As the BIS (Bank for International Settlements) announced that it had reached a minimum viable product stage, Saleh Algrayan, AI Advisor at Bank for International Settlements and an employee of Saudi Central Bank, announced that Saudi Central Bank had now joined mBridge. Saudi Arabia’s Central Bank becomes the second Arab central bank to join after the UAE Central Bank.

Saleh Algrayan noted on LinkedIn, “I am immensely proud to announce that the Saudi Central Bank – SAMA has joined Project mBridge as a full participant, coinciding with the project reaching its minimum viable product (MVP) stage! As a dedicated SAMA employee and Advisor at the Bank for International Settlements – BIS Innovation Hub (BISIH) – Hong Kong Centre, I am honoured to be part of this revolutionary journey.”

He adds, “Project mBridge, leveraging advanced distributed ledger technology (DLT), aims to transform cross-border payments by addressing high costs, slow speeds, and operational complexities. This collaborative effort, starting in 2021 with partners like the Bank of Thailand, UAE Central Bank, Digital Currency Institute of the People’s Bank of China, and the Hong Kong Monetary Authority, now includes over 26 observers.”

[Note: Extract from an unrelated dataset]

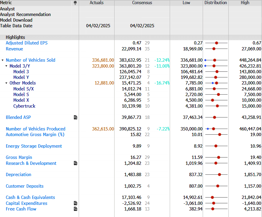Image resolution: width=262 pixels, height=217 pixels.
Task: Open the Revenue metric link
Action: coord(14,49)
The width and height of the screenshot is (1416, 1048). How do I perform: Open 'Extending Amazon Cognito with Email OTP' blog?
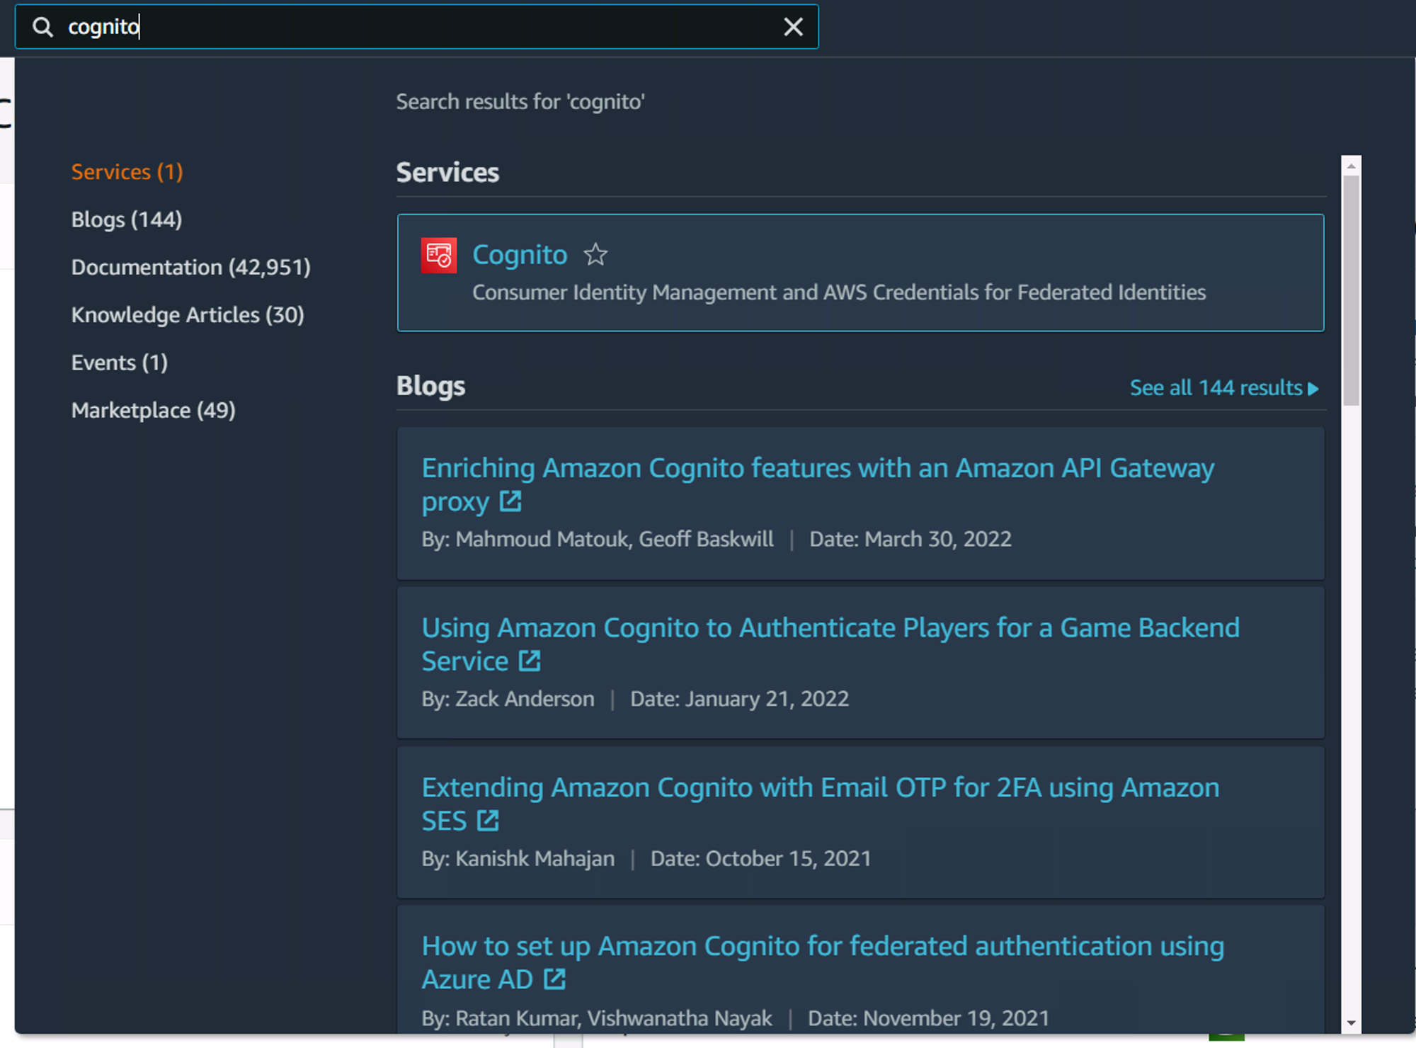(821, 804)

He added, that SAMA’s participation marks a significant step forward, demonstrating the kingdom’s leadership in global financial innovation. He concluded, “We are paving the way for efficient, cost-effective, and instant cross-border transactions, addressing financial inclusion and making payments universally accessible.”

The Saudi Central Bank had previously participated in a CBDC project with the UAE under the name of ABER.

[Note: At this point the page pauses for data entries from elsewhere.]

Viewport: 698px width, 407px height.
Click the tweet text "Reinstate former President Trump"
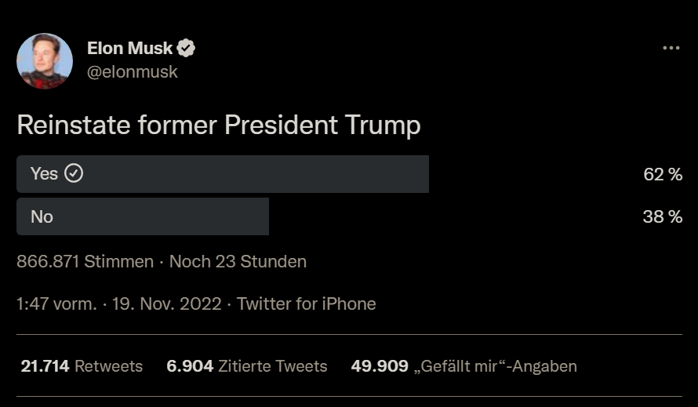(219, 125)
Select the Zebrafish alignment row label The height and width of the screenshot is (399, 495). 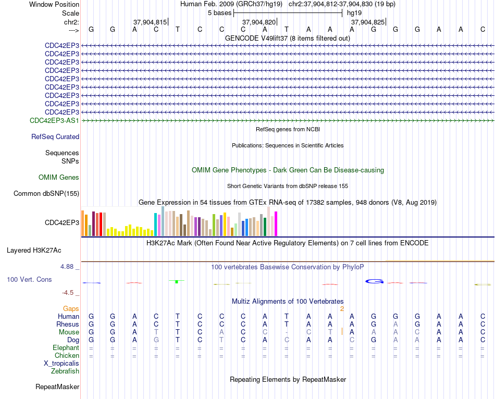pos(65,371)
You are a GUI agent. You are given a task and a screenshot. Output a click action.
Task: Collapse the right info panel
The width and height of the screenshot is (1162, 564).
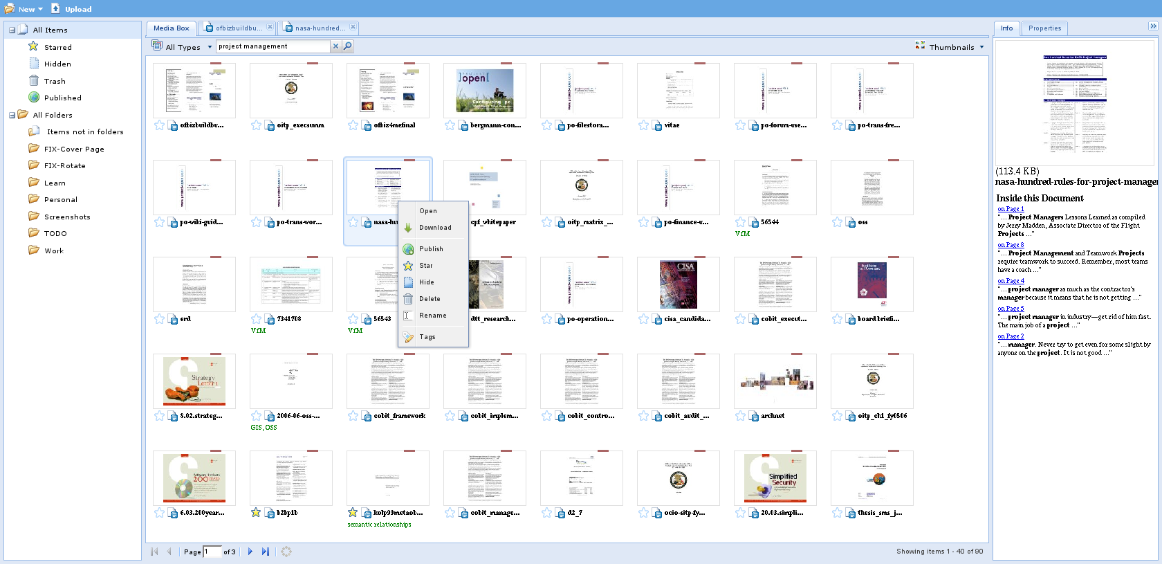coord(1153,26)
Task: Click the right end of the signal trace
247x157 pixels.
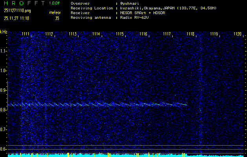Action: 186,105
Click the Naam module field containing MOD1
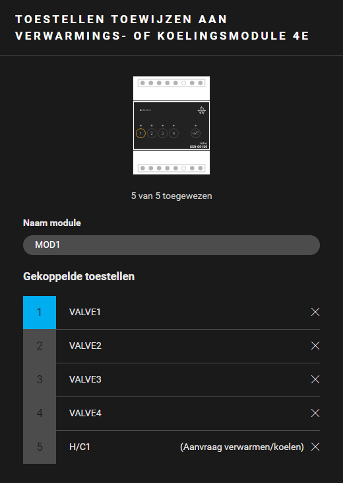This screenshot has height=483, width=343. (x=172, y=245)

The announcement followed BIS press release where it invited private sector participants to propose value-added solutions that can be connected to the mBridge MVP platform.

The press release noted, “Project mBridge is the result of extensive collaboration starting in 2021 between the BIS Innovation Hub, the Bank of Thailand, the Central Bank of the United Arab Emirates, the Digital Currency Institute of the People’s Bank of China and the Hong Kong Monetary Authority. The Saudi Central Bank is joining mBridge as a full participant. There are also now more than 26 observing members. More central banks and commercial banks can join the platform through the mBridge MVP legal framework and perform real transactions on it. Project expands international cooperation with a new full member and observers.”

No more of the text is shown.